Despite it feeling like the world is overwhelmed with information, you’d be surprised by how many of these things cannot actually be directly measured today. We are still too often trying to figure out the ground truth via secondary indicators, indexes, and imprecise measurements.
This lack of actual ground truth certainly surprised Payam Banazadeh and Will Woods when they were graduate students at Stanford, and was the inspiration that led them to found Capella Space. There, they and their team have invented a unique Synthetic Aperture Radar (SAR) micro-satellite that promises to dramatically increase the information we have about the world around us.
The first time I met Payam was September of last year. We walked around the neighborhoods of Mountain View talking about the journey he had been on. The technology that Capella is developing is not the kind of thing you can invent overnight. It certainly requires some of the deep knowledge of the aerospace and satellite imaging industry that the founders and their team have. But it also requires an entrepreneurial spirit to try and solve a problem that conventional wisdom considered extremely difficult if not impossible.
The prevailing narrative around startups is often about the “eureka moment,” the proverbial light bulb going off, the “pivot” that leads to a golden opportunity. But dramatic storytelling aside, sometimes founders get to a breakthrough not in a flash, but through working very hard over much of their lives and assembling the right team for the challenge.
For both Payam and Will, working in aerospace was something they had wanted to do since they were children. In Payam’s case, that required immigrating to the U.S. alone during high school to set himself up in the right educational system to be able to get to work at NASA.
From Payam’s perch at NASA’s Jet Propulsion Laboratory and later with Will at Stanford, they began looking at the innovation happening in micro-satellites. People were just beginning to put cameras on micro-satellites to try and capture information, but that created a problem, how do you capture the world perpetually when a majority of the time it’s too dark or cloudy to get a good image?

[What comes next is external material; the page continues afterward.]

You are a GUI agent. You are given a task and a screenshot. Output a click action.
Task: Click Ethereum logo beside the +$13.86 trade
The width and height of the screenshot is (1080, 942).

The answer historically had been Synthetic Aperture Radar (SAR). But unfortunately launching a SAR satellite costs upwards of $500m, expensive enough that it was generally the arena of governments, not private enterprise. It had historically been so expensive that there is not a single U.S. commercial company that has launched a SAR satellite.
That first day in Mountain View, Payam spoke of the the technical hurdles of taking a system designed to cost $500m+ and reducing that cost by 100x or more. We talked about the thermal design and antennae breakthroughs it would require. And we talked about the potential to grow the market exponentially if you suddenly could democratize access to information that was previously only available to governments or incredibly wealthy corporations.
Over the next six months, we met frequently, as Payam and his team slowly, methodically, proved out the riskiest aspects of the satellite they were designing. At the same time when we spoke to customers, we heard nothing but a resounding desire for access to this information. Although these enthusiastic conversations with potential customers were often coupled with the cautious optimism of “well if it works...”
As the team continued to prove out the deepest, hardest aspects of the satellite it became clear that there was a pretty good chance it could indeed work. So today we are happy to announce Spark Capital is leading the $12m Series A funding for Capella Space, and to put the first SAR micro-satellite into space. The more knowledge we have about the world around us the better decisions we can make, and Spark is happy to be partnering with Payam and his team to make this a reality.